Design is what it does and what it does is solve problems.
Words and the way we use them cheapen our understanding of design. We screw it up in both directions; sometimes we add modifiers to break the granite of design down into so many pebbles, while other times it floats away from us after we over-inflate it as Design with a capital D.
It does more harm than good to talk about multiple flavors of design: interaction design, visual design, information design, experience design … We buy into an illusion that there are cleanly defined compartments within design. We act as if there are barriers between each like the plastic walls that keep the gravy out of the frozen peas of our frozen TV dinner. As with many illusions, we choose to believe in magic because it brings us comfort.

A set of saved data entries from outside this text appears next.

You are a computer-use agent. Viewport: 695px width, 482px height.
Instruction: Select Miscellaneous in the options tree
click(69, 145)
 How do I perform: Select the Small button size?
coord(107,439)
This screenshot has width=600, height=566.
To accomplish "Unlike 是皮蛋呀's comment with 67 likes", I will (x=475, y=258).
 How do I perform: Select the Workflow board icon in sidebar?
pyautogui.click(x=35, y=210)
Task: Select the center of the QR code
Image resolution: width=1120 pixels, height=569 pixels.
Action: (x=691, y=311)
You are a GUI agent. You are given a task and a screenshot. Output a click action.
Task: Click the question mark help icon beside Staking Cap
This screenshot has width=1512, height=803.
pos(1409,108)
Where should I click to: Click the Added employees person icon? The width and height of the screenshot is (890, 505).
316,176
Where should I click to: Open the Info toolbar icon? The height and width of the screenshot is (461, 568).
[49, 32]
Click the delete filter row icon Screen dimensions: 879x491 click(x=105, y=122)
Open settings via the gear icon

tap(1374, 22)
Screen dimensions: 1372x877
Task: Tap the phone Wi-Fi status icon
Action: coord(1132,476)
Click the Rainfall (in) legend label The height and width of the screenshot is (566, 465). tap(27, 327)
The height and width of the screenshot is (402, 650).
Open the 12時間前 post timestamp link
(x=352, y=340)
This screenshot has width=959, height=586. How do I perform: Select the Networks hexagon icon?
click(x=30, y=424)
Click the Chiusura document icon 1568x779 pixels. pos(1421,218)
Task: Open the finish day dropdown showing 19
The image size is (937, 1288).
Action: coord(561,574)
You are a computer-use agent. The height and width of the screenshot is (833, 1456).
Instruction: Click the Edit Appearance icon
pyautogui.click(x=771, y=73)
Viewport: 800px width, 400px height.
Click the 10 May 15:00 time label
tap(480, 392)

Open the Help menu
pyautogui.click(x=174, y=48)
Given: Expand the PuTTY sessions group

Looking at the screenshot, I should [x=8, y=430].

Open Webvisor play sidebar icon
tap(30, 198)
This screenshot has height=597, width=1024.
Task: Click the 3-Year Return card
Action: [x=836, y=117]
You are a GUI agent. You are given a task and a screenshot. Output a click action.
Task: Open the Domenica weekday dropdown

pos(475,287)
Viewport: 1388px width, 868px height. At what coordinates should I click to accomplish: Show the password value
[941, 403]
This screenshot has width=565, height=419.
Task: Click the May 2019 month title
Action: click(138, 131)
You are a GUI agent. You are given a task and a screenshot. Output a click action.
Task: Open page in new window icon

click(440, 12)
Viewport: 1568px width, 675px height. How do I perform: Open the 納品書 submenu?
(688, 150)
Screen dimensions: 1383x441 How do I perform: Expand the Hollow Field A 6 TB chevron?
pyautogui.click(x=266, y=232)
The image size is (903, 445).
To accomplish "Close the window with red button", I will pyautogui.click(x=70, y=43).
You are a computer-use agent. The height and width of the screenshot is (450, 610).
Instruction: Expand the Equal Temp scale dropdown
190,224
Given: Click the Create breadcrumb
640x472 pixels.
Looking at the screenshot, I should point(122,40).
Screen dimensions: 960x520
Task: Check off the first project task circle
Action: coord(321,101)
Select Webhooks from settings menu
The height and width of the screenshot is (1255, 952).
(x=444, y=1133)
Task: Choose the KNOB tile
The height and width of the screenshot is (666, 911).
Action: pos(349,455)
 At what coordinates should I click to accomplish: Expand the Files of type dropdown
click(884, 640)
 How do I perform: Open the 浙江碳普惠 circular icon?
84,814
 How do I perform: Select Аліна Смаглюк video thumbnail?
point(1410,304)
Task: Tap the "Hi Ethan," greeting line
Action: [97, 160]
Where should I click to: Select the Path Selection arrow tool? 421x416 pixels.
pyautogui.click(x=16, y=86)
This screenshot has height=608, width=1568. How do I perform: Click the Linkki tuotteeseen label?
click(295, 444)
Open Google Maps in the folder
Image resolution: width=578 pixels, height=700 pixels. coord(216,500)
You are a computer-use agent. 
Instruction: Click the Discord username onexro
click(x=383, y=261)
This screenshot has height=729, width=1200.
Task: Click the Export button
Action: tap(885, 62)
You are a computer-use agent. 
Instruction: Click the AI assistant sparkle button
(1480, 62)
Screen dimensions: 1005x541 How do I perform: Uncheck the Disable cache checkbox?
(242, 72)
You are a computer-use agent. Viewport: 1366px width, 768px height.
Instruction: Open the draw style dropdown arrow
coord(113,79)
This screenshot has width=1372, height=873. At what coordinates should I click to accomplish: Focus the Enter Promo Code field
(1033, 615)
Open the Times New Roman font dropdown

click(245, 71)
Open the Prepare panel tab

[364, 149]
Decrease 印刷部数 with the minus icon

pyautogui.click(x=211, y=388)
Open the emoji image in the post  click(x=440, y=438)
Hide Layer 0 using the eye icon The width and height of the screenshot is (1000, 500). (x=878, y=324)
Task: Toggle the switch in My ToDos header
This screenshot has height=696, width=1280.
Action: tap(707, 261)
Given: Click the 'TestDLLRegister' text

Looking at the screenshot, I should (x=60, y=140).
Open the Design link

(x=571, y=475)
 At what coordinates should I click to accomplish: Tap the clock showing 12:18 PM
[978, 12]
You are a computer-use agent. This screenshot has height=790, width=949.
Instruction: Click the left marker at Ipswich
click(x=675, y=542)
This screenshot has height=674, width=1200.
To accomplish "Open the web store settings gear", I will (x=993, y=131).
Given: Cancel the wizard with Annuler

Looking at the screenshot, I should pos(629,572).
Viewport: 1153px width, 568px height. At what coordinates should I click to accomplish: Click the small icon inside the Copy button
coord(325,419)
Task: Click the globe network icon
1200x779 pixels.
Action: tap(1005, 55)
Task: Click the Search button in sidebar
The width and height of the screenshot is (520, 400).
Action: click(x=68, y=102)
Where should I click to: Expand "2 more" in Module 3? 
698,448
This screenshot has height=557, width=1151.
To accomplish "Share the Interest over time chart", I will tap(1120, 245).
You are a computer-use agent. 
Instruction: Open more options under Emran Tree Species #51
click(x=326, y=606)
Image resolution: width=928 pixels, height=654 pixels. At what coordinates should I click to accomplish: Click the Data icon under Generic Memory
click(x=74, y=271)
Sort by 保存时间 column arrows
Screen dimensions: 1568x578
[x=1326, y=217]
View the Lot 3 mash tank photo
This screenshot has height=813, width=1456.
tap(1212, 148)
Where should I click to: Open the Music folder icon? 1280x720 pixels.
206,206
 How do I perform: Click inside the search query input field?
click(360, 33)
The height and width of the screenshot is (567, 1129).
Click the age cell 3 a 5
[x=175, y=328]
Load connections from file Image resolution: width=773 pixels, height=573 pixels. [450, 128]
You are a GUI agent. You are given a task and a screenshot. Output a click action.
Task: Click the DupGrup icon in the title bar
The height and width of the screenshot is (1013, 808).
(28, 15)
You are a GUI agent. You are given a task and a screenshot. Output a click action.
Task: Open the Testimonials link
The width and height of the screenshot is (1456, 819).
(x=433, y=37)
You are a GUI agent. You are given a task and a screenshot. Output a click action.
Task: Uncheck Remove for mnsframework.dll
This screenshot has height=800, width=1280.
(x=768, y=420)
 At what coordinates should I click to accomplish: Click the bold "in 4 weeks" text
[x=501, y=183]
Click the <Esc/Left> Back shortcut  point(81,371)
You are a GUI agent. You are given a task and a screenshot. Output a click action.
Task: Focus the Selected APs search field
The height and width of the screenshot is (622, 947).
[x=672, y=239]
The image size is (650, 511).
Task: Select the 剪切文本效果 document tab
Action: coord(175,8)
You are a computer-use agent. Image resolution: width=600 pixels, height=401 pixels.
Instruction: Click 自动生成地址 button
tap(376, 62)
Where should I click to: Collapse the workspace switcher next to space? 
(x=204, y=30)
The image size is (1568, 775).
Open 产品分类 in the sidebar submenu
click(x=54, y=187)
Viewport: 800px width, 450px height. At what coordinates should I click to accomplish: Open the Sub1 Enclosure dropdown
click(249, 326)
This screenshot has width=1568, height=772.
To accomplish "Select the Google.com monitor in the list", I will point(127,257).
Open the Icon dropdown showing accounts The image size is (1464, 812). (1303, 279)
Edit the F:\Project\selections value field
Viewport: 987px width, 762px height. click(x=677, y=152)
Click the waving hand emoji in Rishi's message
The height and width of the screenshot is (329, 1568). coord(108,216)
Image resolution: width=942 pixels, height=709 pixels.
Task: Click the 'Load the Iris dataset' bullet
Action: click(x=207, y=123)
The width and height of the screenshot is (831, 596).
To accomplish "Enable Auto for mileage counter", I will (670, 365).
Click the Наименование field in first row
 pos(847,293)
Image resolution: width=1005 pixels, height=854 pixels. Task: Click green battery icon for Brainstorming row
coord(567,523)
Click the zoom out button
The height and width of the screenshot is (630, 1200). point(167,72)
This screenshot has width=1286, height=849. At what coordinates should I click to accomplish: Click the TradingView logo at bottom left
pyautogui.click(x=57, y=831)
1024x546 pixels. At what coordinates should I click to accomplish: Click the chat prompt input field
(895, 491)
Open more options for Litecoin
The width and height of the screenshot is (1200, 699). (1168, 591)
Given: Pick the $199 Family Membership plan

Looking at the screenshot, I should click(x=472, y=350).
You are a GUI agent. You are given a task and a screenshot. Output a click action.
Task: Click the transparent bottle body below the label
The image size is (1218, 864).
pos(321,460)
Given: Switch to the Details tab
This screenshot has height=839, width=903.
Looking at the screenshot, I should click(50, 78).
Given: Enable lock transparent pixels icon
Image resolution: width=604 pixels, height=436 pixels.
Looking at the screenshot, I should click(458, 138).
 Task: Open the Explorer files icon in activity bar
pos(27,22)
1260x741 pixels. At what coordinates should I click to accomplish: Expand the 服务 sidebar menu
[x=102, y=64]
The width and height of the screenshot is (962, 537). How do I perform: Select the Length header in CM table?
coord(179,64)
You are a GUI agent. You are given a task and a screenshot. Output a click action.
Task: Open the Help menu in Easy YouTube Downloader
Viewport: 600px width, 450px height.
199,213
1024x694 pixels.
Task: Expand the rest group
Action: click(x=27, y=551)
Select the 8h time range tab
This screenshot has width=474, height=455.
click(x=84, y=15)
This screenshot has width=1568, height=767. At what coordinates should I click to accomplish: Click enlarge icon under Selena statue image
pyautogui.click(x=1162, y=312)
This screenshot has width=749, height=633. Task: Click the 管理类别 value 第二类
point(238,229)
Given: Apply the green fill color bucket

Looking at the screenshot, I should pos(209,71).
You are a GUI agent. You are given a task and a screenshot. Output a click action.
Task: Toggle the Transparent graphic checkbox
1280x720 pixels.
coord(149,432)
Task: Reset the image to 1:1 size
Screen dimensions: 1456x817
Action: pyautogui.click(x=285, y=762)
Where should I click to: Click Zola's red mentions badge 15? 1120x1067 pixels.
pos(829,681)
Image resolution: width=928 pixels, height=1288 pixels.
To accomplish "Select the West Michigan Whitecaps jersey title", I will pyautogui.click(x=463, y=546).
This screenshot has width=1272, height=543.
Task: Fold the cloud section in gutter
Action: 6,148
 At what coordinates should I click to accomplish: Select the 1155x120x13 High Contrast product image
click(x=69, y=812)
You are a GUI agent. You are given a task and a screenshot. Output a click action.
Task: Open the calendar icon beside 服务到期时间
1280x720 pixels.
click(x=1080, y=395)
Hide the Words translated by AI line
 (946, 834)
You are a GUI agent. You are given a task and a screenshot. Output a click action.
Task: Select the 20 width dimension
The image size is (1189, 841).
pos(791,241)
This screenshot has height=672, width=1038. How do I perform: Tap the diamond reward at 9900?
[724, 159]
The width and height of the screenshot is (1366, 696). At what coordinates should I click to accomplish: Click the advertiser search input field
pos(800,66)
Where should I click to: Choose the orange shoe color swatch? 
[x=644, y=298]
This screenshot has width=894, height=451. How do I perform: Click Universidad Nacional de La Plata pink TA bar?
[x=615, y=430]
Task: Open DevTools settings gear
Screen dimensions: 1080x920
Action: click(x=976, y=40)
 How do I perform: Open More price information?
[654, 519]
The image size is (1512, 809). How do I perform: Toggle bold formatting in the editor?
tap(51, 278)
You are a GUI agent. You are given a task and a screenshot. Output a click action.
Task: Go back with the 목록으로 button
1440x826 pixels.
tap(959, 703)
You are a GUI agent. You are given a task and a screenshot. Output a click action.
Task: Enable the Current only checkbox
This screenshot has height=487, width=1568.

The problem with this idea of tidy compartments is that one serving of design doesn’t end as another begins. There is information in interactions; there are interactions in experiences. In design, all things really are one thing, regardless of whether or not that makes sense for our corporate org charts or our centers of learning.
The inflation of design is just as harmful as its compartmentalization. Only Design will save the faltering world and the Masters of Design with their mysterious way of Thinking will unleash the magic like the reading of obscure runes might unlock a spell. Common mortals have no hope of understanding what only the new sorcerers can truly appreciate. Design will end economic disparity, staunch the bleeding out of the planet’s natural resources, rescue the uneducated and feed starving children.
But the more fantastical the hubris of Design and its practitioners, the greater the disconnect from a day-to-day reality where everyone considers themselves a designer. In reality, competency has always been confused for expertise and yet somehow the unwashed, non-expert masses will suddenly revere Design, dropping to their knees, bumping their heads against the legs of the conference table as they pray to their new Holy Father? It’s unlikely. In the real world, every puff that inflates design weakens its credibility.
Without the fantasy of compartments and without bluster, design is simply what it does and what it does is solve problems. Our new century is going to need design solutions as challenges rise up like foothills formed from colliding tectonic plates. New elements will continue to emerge as technology and society and capitalism continue to grind against one another.